- _WHAT IS BEING ASKED_:
Print, without changes, the passage of the film review below that opens with the words containing "A version of" and closes with "to run out.".

- _EXERCISE TEXT_:
====================
A version of this review appeared in
The Age, October 27, 2011.
The
latest preachy science-fiction parable from writer-director Andrew
Niccoll
takes place in a parallel universe where, literally, time is money:
where the upper-class hoard centuries and the poor live from one day
to the next. Thanks to genetic engineering, everybody is
theoretically immortal – but death is instantaneous whenever your
time happens to run out.
Justin
Timberlake stars as Will Salas, a working stiff who unexpectedly
receives the gift of an extra hundred years, freeing him to cross out
of his “time zone” and hook up with spoilt heiress Sylvia Weis
(a nearly unrecognisable Amanda Seyfried, with raccoon eyes and
bobbed red hair). Vaguely
reminiscent of The Great Gatsby,
these early glimpses of high society are the most successful part of
the film, which slides downhill fast once Will and Sylvia find
themselves on the lam together, pursued by assorted gangsters and by
the implacable Timekeeper (Cillain Murphy, not at his best).
The
retro production design has some appeal, and as a statement about
social inequality In
Time
is unusually pointed and possibly even sincere. But Niccoll is such
a laborious filmmaker that it hardly matters. With no talent
for either action or character, he's content to repeat his basic
premise over and over, subjecting us to countless corny puns from
“Got a moment?” to “I'm gonna clean your clock.”
There
are a few other odd, undeveloped notions. Nobody in this
universe looks older than twenty-five – which allows Niccoll to
cast the youthfully attractive Olivia Wilde as Timberlake's mother,
to briefly
provocative effect. Timberlake himself adapts to circumstances
as smoothly as usual, and we can look forward to seeing him play an
sci-fi everyman in other, better films.
====================
- _DATASET EXTRACT_:
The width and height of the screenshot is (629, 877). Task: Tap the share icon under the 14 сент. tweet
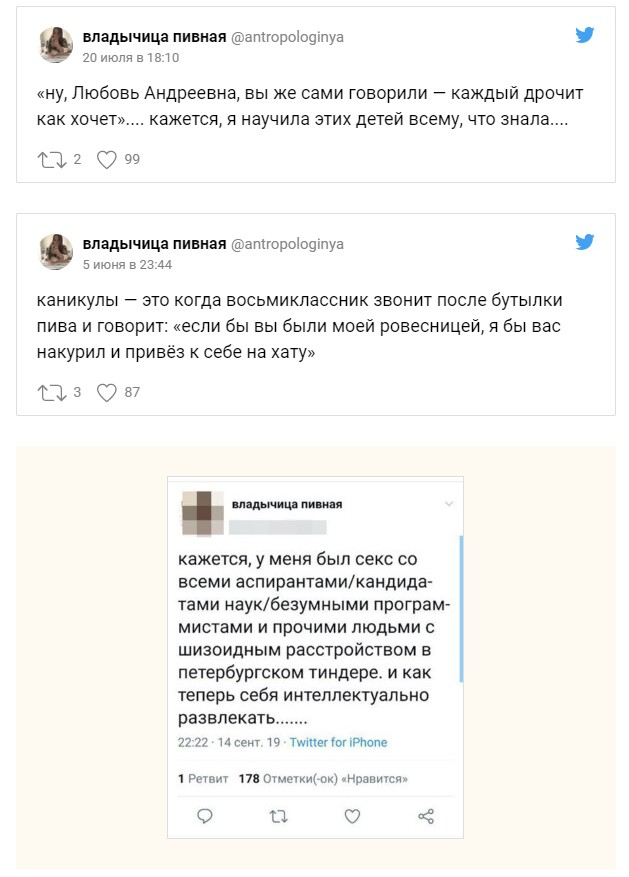426,816
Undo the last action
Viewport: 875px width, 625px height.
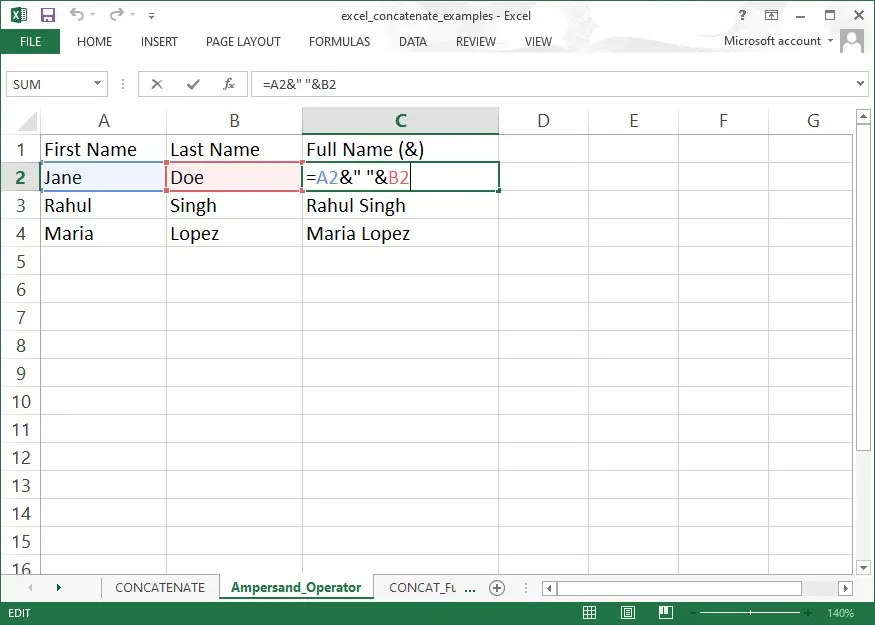[77, 15]
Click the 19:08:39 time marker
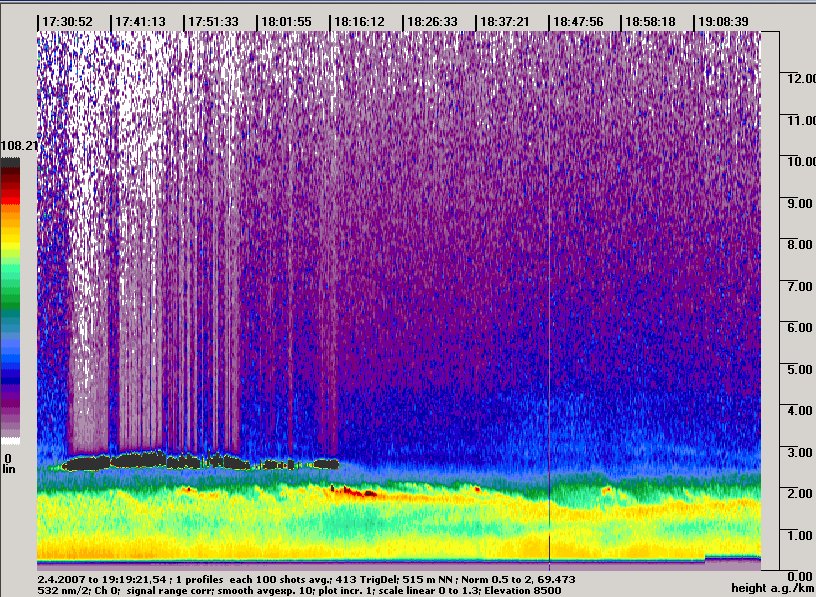 tap(723, 22)
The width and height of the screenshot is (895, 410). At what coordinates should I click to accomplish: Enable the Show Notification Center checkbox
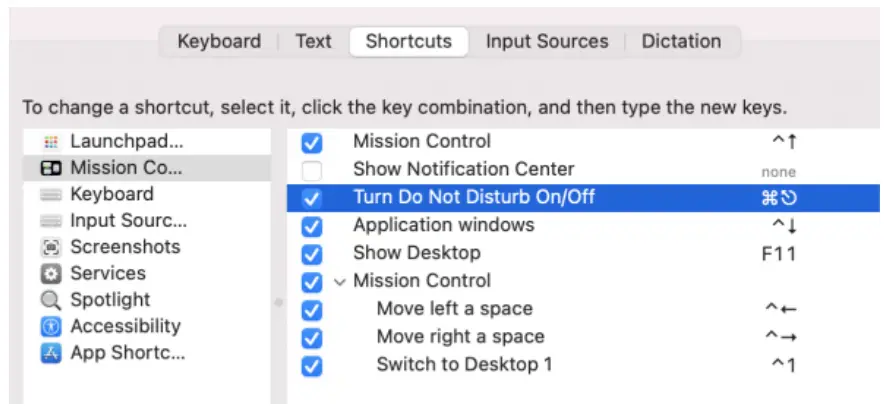click(x=312, y=170)
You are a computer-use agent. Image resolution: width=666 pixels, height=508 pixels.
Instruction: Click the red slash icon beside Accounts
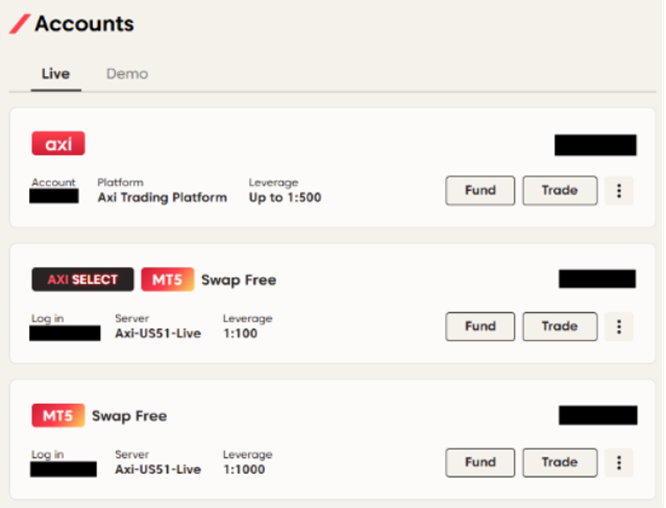(19, 24)
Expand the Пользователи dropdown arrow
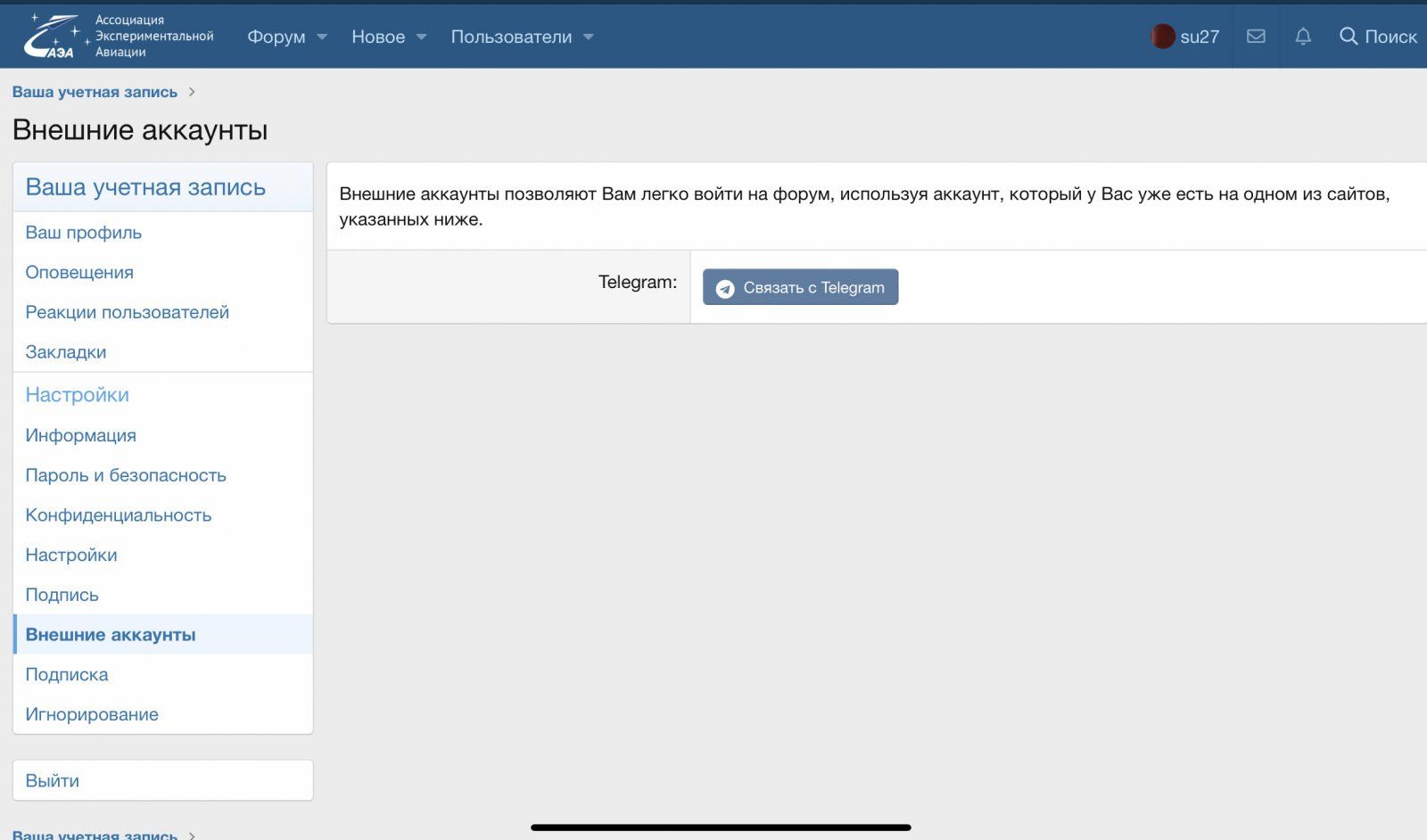Viewport: 1427px width, 840px height. click(x=589, y=37)

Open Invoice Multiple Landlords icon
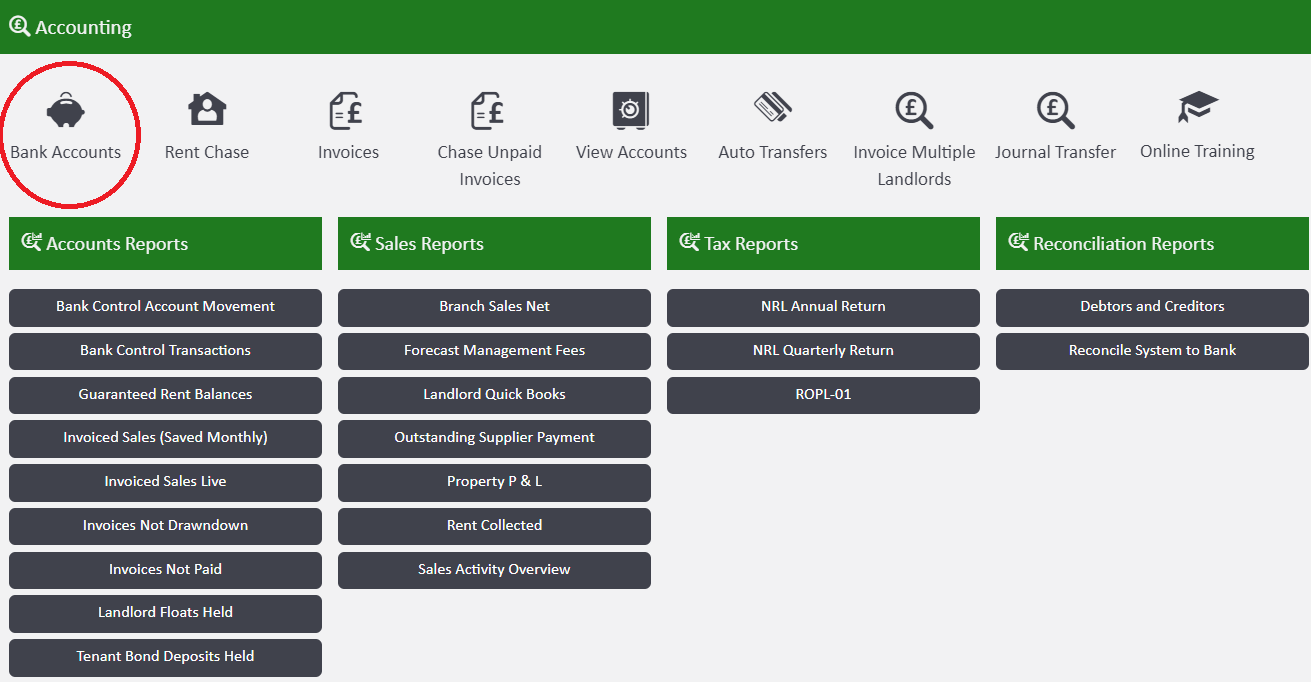tap(913, 110)
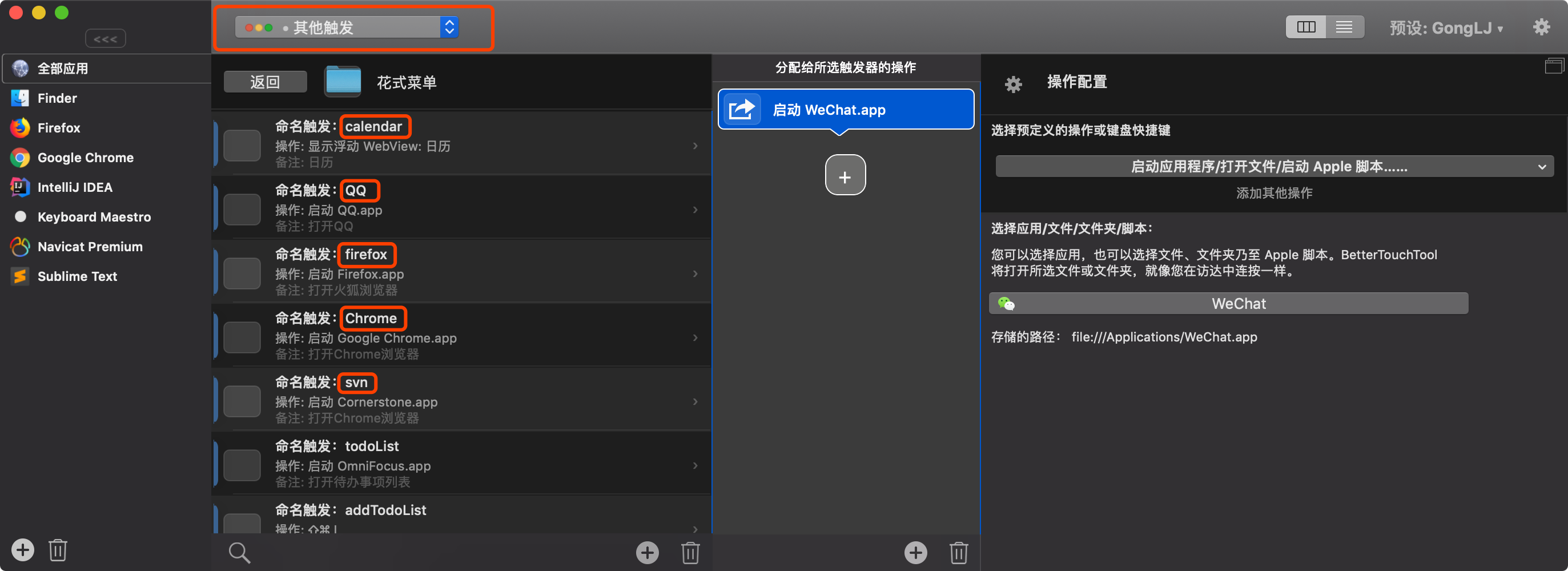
====================
- _EXPECTED ANSWER_:
A version of this review appeared in
The Age, October 27, 2011.
The
latest preachy science-fiction parable from writer-director Andrew
Niccoll
takes place in a parallel universe where, literally, time is money:
where the upper-class hoard centuries and the poor live from one day
to the next. Thanks to genetic engineering, everybody is
theoretically immortal – but death is instantaneous whenever your
time happens to run out.